Obviously the black knight could end up on c4 via either route but that aside there are some pros and cons:

On e5 the black knight controls more squares but it could equally be attacked. On a5 it has the handy option of taking White's light-squared bishop but also gets in the way of the a-pawn.
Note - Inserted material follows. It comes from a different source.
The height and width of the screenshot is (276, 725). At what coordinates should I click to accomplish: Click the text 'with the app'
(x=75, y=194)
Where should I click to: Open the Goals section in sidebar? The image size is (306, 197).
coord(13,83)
Anyway the game Steiner, A - Schreiner, P continued with 13.Bh6 a5 14.h5 Bxh6 15.Qxh6 when in order to avoid getting mated down the h-file Black was forced to ‘sacrifice’ a pawn through 15...g5 16.Qxg5+ Kh8. For his pawn the black rook can actively defend on g8 whilst the queenside pawns can continue causing trouble by advancing and after 17.Nf5 Rg8 18.Qf4 Bxf5 19.exf5 a4 20.Bd5 Rxg2 21.Qd4 a3 22.f4 axb2+ 23.Kb1 Rg4 24.Rhg1 b4 25.Rxg4 Nexg4 26.Ne4 already we’d had a fascinating middlegame. Definitely chances for both sides but alas after 26...Qa5?! 27.Qxb2?? Ne3! White’s error proved fatal.
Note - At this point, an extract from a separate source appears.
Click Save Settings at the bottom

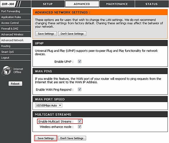point(46,138)

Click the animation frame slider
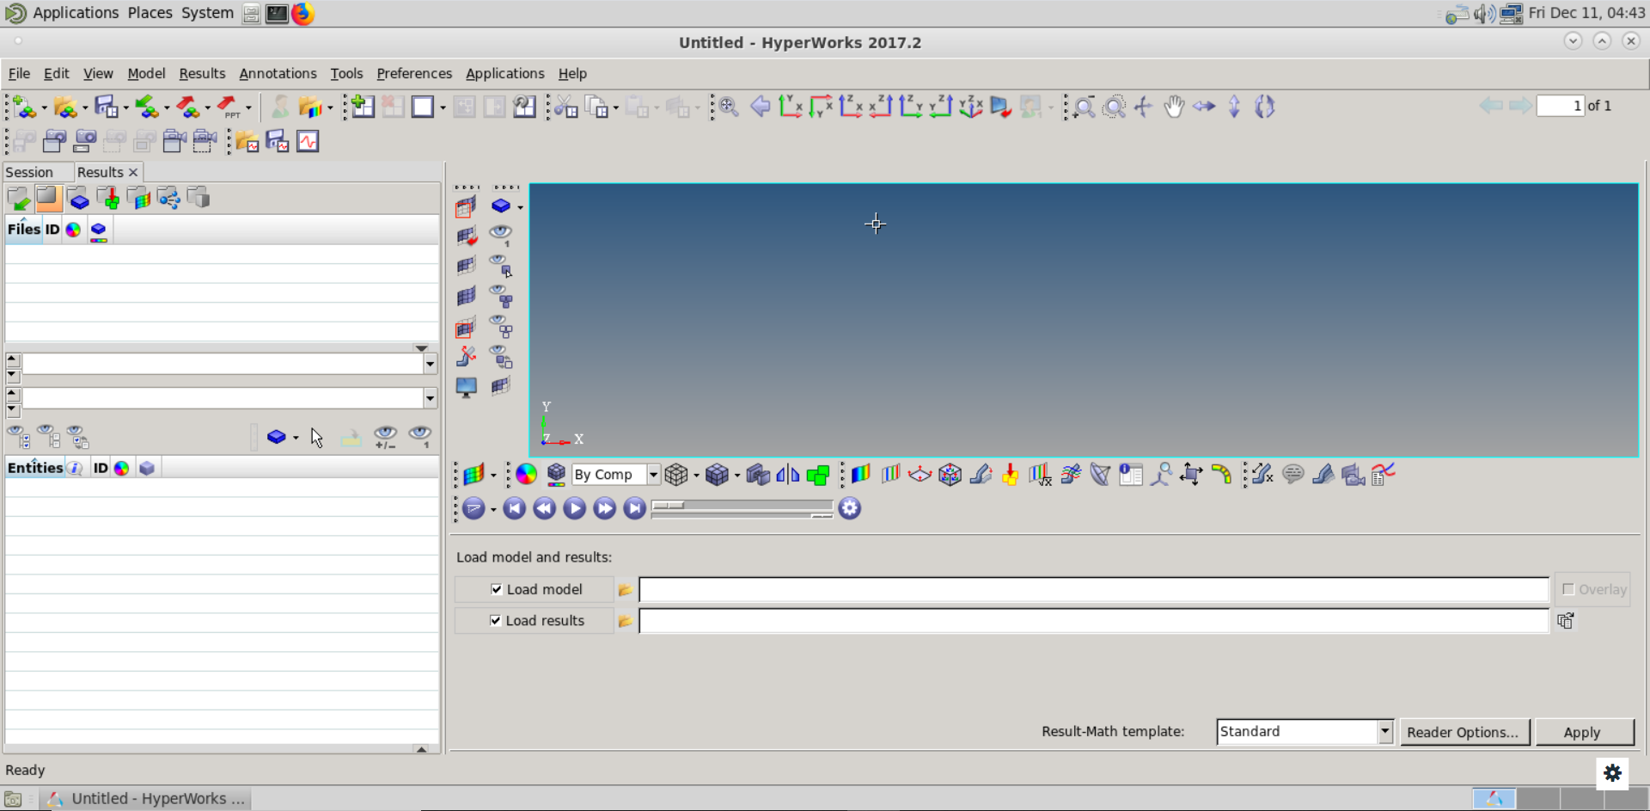(741, 507)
Yugoslav Attack Topalov System Mainline 9.Bc4 Bd7 10.Bb3 Rc8 11.0-0-0 Nxd4 12.Bxd4 b5 13.Nd5, 19.Rhe1 Re8 [B78]

In Schmaltz, R - Weichhold, P the first time that White deviates from well trodden paths his problems start to occur. Specifically after 1.e4 c5 2.Nf3 d6 3.d4 cxd4 4.Nxd4 Nf6 5.Nc3 g6 6.Be3 Bg7 7.f3 0-0 8.Qd2 Nc6 9.Bc4 Bd7 10.Bb3 Rc8 11.0-0-0 Nxd4 12.Bxd4 b5 13.Nd5 Nxd5 14.Bxg7 Kxg7 15.exd5 a5 16.a3 b4 17.axb4 axb4 18.Qxb4 Kg8 19.Rhe1 Re8 presumably White played 20.g4?! to deny the black bishop access to the f5-square:

However, this merely allowed Black time to gather his forces through 20...Rb8 21.Qd4 Qa5 and in 22.Re4 f5!, not allow his opponent time to settle. Indeed then 23.Rf4 Rec8 with constant pressure building, 24.Ba4? Bxa4 25.Qxa4 Qb6 26.Qd4 Qb3! was already close to curtains.

Yugoslav Attack Soltis Variation 9.Bc4 Bd7 10.h4 Rc8 11.Bb3 h5 12.0-0-0 Ne5 13.Bg5 Rc5 14.Kb1 Re8 15.g4 hxg4 16.h5 Nxh5 [B78]

Wow, Weichhold, P - Cvitan, O really was a whirlwind of destruction and not in the direction like it looked like being from the off! Indeed, after 9.Bc4 Bd7 10.h4 Rc8 11.Bb3 h5 12.0-0-0 Ne5 13.Bg5 Rc5 14.Kb1 Re8 15.g4 hxg4 16.h5 Nxh5 I’m sure many might have expected White to sacrifice his way through those defending Black pieces to shortly deliver mate to the black king:

Of course, the reality is that we have investigated this complex theoretical position before where White did continue with 17 Rxh5 but here White tried 17.Nd5 However, after 17...a5 18.Nf4?! it was all too slow as Black built up a huge initiative through 18...a4 19.Nxh5 gxh5 20.Bd5 Rxd5 21.exd5 Qb6 22.Be3 Nxf3 23.Qf2 Bf5 before making the killer blow shortly after.